Antibody Recruiting Molecules (ARMs) are bispecific molecules that recruit endogenous antibodies to target cancer cells for immune destruction. They are comprised of two distinct binding domains connected by a tunable linker domain. One binding domain attaches to circulating antibodies and the other attaches to tumor cells. These molecules are engineered with modular components that are readily interchangeable, giving the platform tremendous flexibility to target a variety of tumor types.
HOW ARMS WORK
The ARM's tumor-binding domain binds tightly to specific molecules expressed on the tumor cell's surface. Its antibody-binding domain attaches to antibodies already present in the patient's body and the micro-environment of the disease cells. By creating this “bridge”, ARMs enable endogenous antibodies to coat the cell, leading to the destruction of the tumor cell through the body’s innate antibody-mediated immune mechanisms.
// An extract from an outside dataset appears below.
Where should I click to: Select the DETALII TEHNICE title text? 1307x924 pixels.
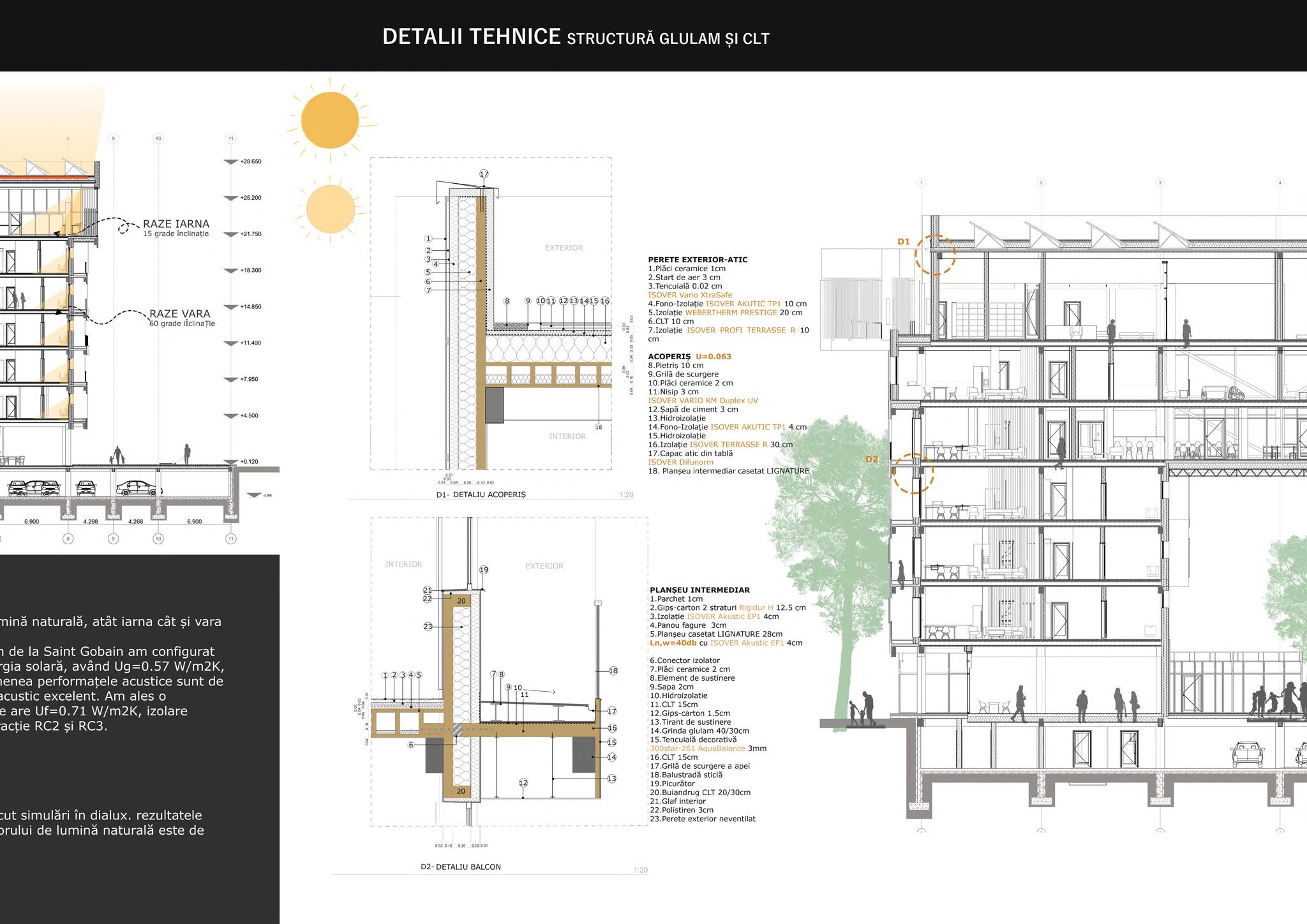pos(471,37)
Similar to biologics, ARMs directly engage patients’ immune system to destroy cancer cells by connecting target cancer cells with components of the immune system. However, compared to biologics, ARMs are more versatile in that they are smaller and more tunable. They have potential to be safer and more effective because they are non-immunogenic and can attach to a wider range of binding sites on tumor cells. They are fully synthetic and modular in design, making them much faster and less costly to produce compared to biologics.